======== GIVEN DATA ========
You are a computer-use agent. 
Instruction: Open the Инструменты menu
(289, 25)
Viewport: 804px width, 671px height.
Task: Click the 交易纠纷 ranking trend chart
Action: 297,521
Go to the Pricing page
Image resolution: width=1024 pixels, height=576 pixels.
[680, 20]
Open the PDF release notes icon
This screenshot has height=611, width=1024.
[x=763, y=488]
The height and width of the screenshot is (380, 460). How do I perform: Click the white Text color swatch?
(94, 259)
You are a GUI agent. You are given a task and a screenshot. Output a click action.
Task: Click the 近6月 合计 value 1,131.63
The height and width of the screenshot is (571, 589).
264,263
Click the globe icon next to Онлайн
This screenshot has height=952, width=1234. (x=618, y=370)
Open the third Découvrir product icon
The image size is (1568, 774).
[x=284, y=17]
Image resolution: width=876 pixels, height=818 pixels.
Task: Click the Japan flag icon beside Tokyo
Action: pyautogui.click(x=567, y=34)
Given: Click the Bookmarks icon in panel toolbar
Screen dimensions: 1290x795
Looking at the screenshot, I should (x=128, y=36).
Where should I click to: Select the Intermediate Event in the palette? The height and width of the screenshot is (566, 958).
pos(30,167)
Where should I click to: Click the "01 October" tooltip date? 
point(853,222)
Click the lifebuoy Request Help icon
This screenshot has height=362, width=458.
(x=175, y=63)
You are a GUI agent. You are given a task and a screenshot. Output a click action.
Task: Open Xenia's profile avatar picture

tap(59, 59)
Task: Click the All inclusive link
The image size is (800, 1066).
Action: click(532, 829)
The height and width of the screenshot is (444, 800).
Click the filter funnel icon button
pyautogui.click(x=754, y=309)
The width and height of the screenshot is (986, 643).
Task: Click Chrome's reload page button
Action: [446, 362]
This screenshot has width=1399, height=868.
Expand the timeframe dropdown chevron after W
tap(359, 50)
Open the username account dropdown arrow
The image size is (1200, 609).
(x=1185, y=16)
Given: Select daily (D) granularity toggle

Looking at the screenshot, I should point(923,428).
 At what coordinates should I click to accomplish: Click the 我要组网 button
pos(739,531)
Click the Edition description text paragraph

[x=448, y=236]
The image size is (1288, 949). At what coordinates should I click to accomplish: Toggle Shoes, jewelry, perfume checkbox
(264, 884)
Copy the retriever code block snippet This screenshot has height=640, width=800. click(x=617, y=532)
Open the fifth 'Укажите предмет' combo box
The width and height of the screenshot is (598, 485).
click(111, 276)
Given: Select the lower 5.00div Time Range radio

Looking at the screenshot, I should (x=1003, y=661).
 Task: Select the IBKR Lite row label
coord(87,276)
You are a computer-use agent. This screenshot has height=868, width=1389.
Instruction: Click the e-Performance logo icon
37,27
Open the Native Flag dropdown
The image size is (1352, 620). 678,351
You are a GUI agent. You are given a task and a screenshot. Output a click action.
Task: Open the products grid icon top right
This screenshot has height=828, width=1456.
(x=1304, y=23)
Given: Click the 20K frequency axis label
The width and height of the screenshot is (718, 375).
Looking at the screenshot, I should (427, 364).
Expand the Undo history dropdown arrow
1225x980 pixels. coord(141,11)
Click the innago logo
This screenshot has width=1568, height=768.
========
GOAL OF THE EXERCISE » Verbatim reproduction is required for the line holding "You are a computer-use agent. This" and for every line after it in the records, with no other line included.

OUTPUT OF THE EXERCISE »
You are a computer-use agent. This screenshot has height=868, width=1389.
Instruction: Click the e-Performance logo icon
37,27
Open the Native Flag dropdown
The image size is (1352, 620). 678,351
You are a GUI agent. You are given a task and a screenshot. Output a click action.
Task: Open the products grid icon top right
This screenshot has height=828, width=1456.
(x=1304, y=23)
Given: Click the 20K frequency axis label
The width and height of the screenshot is (718, 375).
Looking at the screenshot, I should (427, 364).
Expand the Undo history dropdown arrow
1225x980 pixels. coord(141,11)
Click the innago logo
This screenshot has width=1568, height=768.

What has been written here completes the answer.